If a line below contains the word "Kellenberger", count it; give only the total.

========

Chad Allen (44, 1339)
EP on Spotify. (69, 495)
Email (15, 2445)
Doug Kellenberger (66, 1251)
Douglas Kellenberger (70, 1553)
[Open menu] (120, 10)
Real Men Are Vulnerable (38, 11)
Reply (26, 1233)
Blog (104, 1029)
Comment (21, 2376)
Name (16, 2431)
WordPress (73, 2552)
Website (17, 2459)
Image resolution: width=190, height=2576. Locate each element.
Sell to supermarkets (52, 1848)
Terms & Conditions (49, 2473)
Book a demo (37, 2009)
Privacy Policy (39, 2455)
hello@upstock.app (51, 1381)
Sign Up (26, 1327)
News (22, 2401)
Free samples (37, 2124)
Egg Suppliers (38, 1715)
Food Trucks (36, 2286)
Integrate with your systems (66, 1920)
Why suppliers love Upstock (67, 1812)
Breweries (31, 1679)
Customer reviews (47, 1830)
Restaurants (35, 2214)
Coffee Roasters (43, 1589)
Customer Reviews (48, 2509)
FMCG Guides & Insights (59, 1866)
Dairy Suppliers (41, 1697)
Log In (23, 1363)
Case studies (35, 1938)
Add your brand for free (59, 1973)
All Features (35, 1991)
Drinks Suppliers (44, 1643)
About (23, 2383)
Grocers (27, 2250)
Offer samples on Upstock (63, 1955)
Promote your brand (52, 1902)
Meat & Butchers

========

Exercise result:
2